Items listed in a dataset:
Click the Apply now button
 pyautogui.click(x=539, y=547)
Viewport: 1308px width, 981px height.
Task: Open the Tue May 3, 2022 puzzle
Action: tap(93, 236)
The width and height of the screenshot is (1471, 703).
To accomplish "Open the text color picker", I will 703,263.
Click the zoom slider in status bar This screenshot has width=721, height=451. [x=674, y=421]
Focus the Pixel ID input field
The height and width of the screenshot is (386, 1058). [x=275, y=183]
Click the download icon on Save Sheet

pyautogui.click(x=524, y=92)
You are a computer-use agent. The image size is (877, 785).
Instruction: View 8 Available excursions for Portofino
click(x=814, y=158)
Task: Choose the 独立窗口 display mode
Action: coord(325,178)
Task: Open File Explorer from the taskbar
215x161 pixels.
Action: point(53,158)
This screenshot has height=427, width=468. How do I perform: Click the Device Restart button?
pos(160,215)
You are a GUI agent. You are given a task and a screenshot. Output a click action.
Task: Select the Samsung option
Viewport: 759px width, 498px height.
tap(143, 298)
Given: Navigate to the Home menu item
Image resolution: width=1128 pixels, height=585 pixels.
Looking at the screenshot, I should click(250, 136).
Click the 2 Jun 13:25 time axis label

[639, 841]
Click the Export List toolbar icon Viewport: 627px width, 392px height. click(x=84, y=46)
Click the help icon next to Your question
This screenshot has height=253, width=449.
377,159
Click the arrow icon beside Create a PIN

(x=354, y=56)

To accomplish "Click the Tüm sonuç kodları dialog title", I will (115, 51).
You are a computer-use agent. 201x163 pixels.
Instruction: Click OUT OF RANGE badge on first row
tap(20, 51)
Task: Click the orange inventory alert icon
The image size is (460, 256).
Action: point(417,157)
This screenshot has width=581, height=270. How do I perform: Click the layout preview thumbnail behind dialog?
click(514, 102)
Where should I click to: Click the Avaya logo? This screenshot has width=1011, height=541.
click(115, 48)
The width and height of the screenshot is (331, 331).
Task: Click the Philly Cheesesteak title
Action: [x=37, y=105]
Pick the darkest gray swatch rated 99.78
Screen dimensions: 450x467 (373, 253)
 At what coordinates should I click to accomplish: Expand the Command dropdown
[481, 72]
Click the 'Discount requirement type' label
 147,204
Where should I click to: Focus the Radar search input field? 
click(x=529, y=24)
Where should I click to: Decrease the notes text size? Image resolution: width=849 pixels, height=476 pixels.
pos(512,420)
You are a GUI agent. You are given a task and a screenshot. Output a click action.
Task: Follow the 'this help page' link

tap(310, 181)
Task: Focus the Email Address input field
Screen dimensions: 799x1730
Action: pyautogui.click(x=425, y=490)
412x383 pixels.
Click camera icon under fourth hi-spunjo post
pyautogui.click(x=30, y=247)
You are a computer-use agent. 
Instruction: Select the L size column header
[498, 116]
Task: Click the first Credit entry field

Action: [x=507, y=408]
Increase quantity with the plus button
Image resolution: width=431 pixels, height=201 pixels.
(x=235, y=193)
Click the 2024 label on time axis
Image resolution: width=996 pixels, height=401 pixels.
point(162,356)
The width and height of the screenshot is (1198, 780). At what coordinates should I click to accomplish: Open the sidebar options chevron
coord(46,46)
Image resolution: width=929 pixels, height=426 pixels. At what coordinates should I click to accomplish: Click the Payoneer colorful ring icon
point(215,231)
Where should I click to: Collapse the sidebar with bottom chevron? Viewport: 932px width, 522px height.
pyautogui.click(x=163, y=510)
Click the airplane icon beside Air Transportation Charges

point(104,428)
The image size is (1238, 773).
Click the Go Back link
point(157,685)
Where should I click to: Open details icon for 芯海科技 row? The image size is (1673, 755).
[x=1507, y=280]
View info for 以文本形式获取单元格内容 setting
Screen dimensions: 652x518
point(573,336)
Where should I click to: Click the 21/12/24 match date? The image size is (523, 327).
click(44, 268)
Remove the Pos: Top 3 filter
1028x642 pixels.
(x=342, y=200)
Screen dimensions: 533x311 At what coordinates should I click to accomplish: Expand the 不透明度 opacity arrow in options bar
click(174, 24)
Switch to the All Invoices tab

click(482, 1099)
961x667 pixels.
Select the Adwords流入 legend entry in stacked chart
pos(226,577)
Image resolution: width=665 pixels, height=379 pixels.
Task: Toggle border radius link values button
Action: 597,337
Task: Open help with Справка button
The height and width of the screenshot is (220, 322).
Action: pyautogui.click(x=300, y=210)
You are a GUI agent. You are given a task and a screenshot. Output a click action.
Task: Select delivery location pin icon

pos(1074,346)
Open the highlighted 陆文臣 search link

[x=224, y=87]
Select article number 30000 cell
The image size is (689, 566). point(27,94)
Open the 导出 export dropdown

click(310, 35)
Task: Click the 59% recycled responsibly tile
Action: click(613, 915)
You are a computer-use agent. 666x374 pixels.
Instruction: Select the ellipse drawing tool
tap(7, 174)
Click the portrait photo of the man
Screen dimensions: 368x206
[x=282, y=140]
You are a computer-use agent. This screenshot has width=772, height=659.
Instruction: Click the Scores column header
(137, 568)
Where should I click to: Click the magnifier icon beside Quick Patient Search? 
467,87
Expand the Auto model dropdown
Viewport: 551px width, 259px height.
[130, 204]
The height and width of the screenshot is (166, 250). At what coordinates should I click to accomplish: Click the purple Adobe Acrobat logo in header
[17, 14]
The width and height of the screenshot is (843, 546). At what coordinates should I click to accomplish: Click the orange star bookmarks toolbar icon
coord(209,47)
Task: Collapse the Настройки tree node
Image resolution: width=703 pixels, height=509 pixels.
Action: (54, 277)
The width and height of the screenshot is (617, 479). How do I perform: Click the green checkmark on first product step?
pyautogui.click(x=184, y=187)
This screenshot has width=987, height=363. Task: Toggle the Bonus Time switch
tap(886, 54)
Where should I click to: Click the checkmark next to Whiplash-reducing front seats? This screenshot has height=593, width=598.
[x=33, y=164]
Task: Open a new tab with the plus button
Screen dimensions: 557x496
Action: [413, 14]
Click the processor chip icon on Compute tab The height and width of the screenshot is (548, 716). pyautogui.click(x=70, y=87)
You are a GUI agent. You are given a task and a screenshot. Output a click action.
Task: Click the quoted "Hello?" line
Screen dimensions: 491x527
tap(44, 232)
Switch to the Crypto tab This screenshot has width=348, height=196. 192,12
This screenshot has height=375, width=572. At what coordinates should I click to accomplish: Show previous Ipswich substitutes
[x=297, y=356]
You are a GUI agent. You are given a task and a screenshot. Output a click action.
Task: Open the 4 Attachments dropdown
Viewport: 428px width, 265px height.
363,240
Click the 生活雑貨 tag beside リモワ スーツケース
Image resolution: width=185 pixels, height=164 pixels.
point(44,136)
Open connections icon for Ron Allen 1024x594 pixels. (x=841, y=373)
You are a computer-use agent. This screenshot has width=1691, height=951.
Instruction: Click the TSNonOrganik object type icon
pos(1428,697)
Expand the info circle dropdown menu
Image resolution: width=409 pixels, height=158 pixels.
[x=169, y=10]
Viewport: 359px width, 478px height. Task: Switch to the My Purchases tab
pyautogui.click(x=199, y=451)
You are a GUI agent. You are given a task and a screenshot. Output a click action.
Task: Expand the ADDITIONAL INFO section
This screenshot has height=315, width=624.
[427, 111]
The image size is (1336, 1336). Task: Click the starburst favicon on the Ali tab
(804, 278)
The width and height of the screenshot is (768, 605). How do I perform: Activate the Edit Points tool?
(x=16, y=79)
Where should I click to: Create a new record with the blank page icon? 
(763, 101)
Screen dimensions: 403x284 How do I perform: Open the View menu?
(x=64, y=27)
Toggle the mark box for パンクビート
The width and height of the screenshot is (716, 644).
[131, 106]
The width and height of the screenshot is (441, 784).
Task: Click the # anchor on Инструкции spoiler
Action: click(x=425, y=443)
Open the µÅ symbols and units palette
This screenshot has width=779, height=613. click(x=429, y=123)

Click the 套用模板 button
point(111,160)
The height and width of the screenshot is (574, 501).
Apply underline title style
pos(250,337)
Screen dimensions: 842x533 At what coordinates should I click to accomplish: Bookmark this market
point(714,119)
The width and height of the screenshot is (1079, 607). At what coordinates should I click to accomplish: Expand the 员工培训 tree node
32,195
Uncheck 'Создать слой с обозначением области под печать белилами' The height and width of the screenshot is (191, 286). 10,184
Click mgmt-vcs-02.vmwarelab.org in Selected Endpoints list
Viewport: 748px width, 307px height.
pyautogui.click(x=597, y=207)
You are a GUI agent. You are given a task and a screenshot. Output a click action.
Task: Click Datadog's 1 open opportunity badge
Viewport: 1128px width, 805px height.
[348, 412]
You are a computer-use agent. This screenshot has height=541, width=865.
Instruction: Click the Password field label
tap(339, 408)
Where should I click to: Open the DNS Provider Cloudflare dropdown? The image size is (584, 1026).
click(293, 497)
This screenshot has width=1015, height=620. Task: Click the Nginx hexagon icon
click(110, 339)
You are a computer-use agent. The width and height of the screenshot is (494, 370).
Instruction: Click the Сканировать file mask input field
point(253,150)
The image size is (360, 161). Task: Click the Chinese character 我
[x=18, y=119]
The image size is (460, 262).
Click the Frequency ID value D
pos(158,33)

_Required action_
An exact copy of the lines above, from the one containing "This screenshot has height=375, width=572." down to the one containing "has width=1691, height=951." and including both, is the whole answer; retype it and nothing else.

_Task output_
This screenshot has height=375, width=572. At what coordinates should I click to accomplish: Show previous Ipswich substitutes
[x=297, y=356]
You are a GUI agent. You are given a task and a screenshot. Output a click action.
Task: Open the 4 Attachments dropdown
Viewport: 428px width, 265px height.
363,240
Click the 生活雑貨 tag beside リモワ スーツケース
Image resolution: width=185 pixels, height=164 pixels.
point(44,136)
Open connections icon for Ron Allen 1024x594 pixels. (x=841, y=373)
You are a computer-use agent. This screenshot has width=1691, height=951.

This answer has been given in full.